桃木簪貫穿骷髏眼窩的瞬間,水晶鏡映出驚悚畫麵——月娥姑娘的皮被繃在竹架上,皮影匠正用朱砂筆描繪經絡。更恐怖的是人皮胸口在微微起伏,仿佛還有生命。
"這才是真正的我。"月娥的聲音從四麵八方傳來。所有鏡麵同時映出她被剝皮的場景,"他們把我的皮做成鼓,把我的骨磨成粉,把我的魂封進鏡塚..."
水晶鏡突然迸裂,無數鏡片懸浮空中。每塊碎片都映著蘇晚身體的不同部位,而那些部位正在蛻變成皮影。她的左手變成鏤空皮革,右眼化作染色的魚鰾。
"現在輪到你了。"月娥的殘影從最大的鏡片中走出,潰爛的手指輕撫蘇晚逐漸革化的臉頰,"別怕,剝皮的時候..."她俯身耳語,"要順著脊椎下刀才完整。"
劇痛從脊梁炸開時,蘇晚看見守墓人出現在月娥身後。老人的人皮燈籠突然爆燃,火光中飛出千百隻帶火的螢蟲。月娥的殘影在烈焰中扭曲,發出不甘的嘶吼:"你竟敢用我的皮做燈籠!"
趁亂逃出鏡塚時,蘇晚後背已失去知覺。

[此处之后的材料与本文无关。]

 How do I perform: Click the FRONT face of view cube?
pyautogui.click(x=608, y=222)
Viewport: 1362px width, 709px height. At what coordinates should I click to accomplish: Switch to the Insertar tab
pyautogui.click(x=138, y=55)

夕陽將她的影子投在石壁上,那影子忽然自主抬手,撕下塊皮影塞進口中咀嚼。她這才驚覺,自己的影子不知何時少了三根手指。
守墓人從地縫爬出,斷臂處滴著屍油:"水晶鏡還沒照完呢。"他咧開流膿的嘴角,"你不想看看自己現在是什麽模樣嗎?"
蘇晚摸向腰間銅鏡,鏡中映出張半人半影的怪物麵孔——左眼是琥珀色瞳仁,右眼卻是鏤空的皮影窟窿。她終於明白老翁的警告,原來鏡中人在吞噬她的血肉。
最後一縷日光消失時,鏡塚深處傳來皮影匠的梆子聲。蘇晚跌坐在亂墳崗,懷中皮影人突然開口:"姐姐,把我的皮還給我..."這聲音竟與月娥臨終時的哀求一模一樣。
夜風卷起未燒盡的人皮燈籠碎片,蘇晚借著磷火看清上麵的刺青——那是個被剝皮的孕婦,腹中胎兒正撕開肚皮探出利爪。她顫抖著掀開衣襟,腹部的蠱蟲紅斑已變成爪形胎記。
子夜更鼓響起時,蘇晚在溪邊看見自己的倒影。水中的"她"正將桃木簪刺向心口,而岸上的自己卻不受控地舉起右手。當簪尖穿透皮肉的瞬間,她終於聽見月娥的笑聲從自己喉間溢出。